Ese era el plan desde el principio, un plan de saqueo que además de
industricida ha arrasado el empleo, los salarios y el consumo, daños encubiertos por el periodismo amigo y un aparato de redes sociales cuyos integrantes más
visibles son otro Caputo (Santiago) y un tal Gordo Dan (Daniel Parisini),
inventor del ridículo nombre “Las fuerzas del cielo” e innumerables tuits tan
bravucones como idiotas.
Desde
diciembre de 2023, cuando asumió, Milei no ha dejado de escupir disparates,
insultos y mentiras, muchos con metáforas anales que se han convertido en tema
de estudio para la psicología avanzada. No se cortó el brazo por la suba de
impuestos, no quemó el banco central, no dolarizó, no dejó de endeudar al país,
no mejoró la vida de los argentinos y no bajó realmente la inflación, sino el
consumo. Tras año y medio de gobierno, el único capital que le quedaba era simbólico:
se afirmaba que Milei era honrado, a diferencia de todos los políticos, seres intrínsecamente
corruptos. Como ya sabemos, fue una falacia más: Milei no es corrupto, sino
corruptísimo. Esto resultó evidente el tierno 14 de febrero de 2025, cuando la
estafa Libra lo agarró con los dedos en la puerta. En uno de los episodios más bochornosos
en la historia de la televisión latinoamericana, el célebre Peluca sostuvo una
entrevista con el tapete Jonny Viale, quien hizo su mejor esfuerzo para exculparlo de la tropelía.

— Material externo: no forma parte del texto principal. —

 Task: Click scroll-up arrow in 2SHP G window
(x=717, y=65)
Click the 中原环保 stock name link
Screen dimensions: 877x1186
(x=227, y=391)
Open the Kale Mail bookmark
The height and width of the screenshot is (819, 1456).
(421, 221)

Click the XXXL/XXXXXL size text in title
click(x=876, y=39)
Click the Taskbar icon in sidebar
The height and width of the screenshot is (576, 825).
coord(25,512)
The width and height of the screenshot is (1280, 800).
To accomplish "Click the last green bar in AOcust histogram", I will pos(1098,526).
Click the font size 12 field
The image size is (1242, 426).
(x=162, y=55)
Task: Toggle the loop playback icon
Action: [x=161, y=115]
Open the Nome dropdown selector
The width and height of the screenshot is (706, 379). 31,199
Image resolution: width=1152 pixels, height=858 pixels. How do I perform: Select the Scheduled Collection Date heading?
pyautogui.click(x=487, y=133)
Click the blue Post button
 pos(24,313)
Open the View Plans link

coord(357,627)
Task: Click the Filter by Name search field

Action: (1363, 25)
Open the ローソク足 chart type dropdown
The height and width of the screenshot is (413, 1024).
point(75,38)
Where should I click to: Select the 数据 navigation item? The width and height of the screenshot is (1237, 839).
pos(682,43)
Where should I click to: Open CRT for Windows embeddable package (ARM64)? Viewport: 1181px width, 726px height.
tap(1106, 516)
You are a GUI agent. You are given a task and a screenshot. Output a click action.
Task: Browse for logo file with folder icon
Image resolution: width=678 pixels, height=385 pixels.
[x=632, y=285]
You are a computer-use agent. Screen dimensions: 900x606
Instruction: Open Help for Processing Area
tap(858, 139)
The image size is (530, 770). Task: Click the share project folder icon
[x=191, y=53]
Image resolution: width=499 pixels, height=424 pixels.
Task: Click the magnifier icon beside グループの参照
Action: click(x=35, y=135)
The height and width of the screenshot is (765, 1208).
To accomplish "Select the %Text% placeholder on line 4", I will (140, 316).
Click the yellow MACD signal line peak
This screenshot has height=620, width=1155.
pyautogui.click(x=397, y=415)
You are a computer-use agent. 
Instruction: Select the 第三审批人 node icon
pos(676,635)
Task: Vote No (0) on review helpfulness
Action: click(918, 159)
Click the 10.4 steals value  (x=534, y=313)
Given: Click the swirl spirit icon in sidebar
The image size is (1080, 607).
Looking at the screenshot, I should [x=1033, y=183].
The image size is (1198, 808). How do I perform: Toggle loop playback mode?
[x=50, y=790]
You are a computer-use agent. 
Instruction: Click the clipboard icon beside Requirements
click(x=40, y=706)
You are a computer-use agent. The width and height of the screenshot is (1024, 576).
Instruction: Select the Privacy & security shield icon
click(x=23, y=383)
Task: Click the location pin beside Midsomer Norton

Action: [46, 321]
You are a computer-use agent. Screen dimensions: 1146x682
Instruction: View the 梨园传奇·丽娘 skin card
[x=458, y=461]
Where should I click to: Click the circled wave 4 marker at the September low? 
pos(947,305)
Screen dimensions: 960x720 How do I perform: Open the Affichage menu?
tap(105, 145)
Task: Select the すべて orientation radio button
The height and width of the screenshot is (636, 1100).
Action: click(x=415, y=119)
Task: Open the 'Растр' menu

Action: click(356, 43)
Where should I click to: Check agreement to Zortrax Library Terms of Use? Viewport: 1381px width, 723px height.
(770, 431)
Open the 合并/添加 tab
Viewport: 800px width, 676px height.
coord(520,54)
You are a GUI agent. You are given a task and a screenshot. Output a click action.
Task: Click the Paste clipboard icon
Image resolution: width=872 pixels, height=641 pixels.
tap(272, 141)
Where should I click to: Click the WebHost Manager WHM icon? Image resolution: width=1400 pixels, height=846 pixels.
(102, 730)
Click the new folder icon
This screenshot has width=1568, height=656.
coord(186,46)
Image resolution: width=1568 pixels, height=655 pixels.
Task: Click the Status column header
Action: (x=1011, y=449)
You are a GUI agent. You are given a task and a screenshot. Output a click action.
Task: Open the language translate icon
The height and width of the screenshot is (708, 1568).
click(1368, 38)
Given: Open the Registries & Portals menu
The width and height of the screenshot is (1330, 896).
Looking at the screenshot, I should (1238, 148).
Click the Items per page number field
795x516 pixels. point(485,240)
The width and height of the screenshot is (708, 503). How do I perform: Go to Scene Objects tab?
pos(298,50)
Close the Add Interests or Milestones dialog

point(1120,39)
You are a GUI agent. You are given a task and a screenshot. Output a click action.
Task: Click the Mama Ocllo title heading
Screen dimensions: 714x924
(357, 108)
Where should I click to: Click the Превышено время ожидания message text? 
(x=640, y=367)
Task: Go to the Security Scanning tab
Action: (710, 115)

Fue el famoso diálogo en el que Viale aceptó que Santiago Caputo, el mago del
Kremlin sudamericano, le peinara las preguntas mientras grababan la pantomima.
La
estafa Libra sigue en proceso judicial, y se espera que EUA y otros países,
como España, donde hubo muchos trasquilados, puedan vestir con traje de cebra a
más de uno. Pero por su distancia de la vida cotidiana, la burla de la criptomoneda
Libra pudo ser sorteada a los tumbos ante la opinión pública argentina, y a
estas alturas, dada la mierda que ha brotado en los días recientes y sobre todo
debido a que el dólar ya no da para más y está a punto de devaluación, los días
tranquilos de Milei se han acabado.
La
mierda a la que recién me referí es el escándalo de los sobornos destapado por
los periodistas Mauro Federico, Ivy Cángaro y Jorge Rial, acontecimiento resumido
por el éxito veraniego “Alta coimera”, una parodia que juega con el estribillo de “Guantanamera”,
famoso son cubano que en su letra incluye algunos versos de José Martí. Como
dije, el precario capital de Milei ya era sólo simbólico, su honradez, pero tras
salir a la luz pública los audios de su abogado y encargado del área de
atención a discapacitados, Diego Spagnuolo, es evidente que Karina Milei, una
tarambana que habla como el culo, para decirlo con una imagen poética digna de
su hermano, estuvo recibiendo retornos o coimas del 3% por las compras
gubernamentales de medicamentos a la farmacéutica Suizo Argentina. Esto es nomás
la punta del iceberg, viveza criolla que per se es grave pues supone que por un lado hubo
recorte del padrón oficial de discapacitados y por otro la hermanísima del
presidente recibía plata fresca que bien pudo servir para medicamentos
destinados a la población más desvalida.
El
surrealismo de Milei, “especialista en crecimiento económico con o sin dinero”,
según su modesto decir, está llegando al ocaso. La catástrofe era previsible
con solo ver uno de los programas de panel que lo convirtieron en figura
pública de televidentes incautos y sinceramente esperanzados. Allí se podía notar
que era un loco de manual, un desequilibrado que luego recibió el apoyo de un lado de
la grieta aunque se tratara de un suicidio colectivo.
Mañana
domingo hay elecciones en la provincia de Buenos Aires e intuyo que el lunes 8
se acelerará el desastre de Milei, el león que terminó siendo, como dijo Myriam
Bregman, un “pobre gatito”, un guiñol del poder real que pronto defenestrará a
este histrión del panelismo televisivo, poseedor de inciertas credenciales
académicas, receptor de premios marca Patito, lamebolas de Elon Musk y Donald
Trump, sionista lumpen y caja de resonancia en
Davos del oximorónico filósofo-de-derecha Agustín Laje. Javier Milei llegó a la
política sin política, con el odio despatarrado como único recurso de su
personalidad. Ese odio ni siquiera matizado/mitigado por el instinto de conservación
golpeó a muchos: el búmeran ha comenzado su regreso.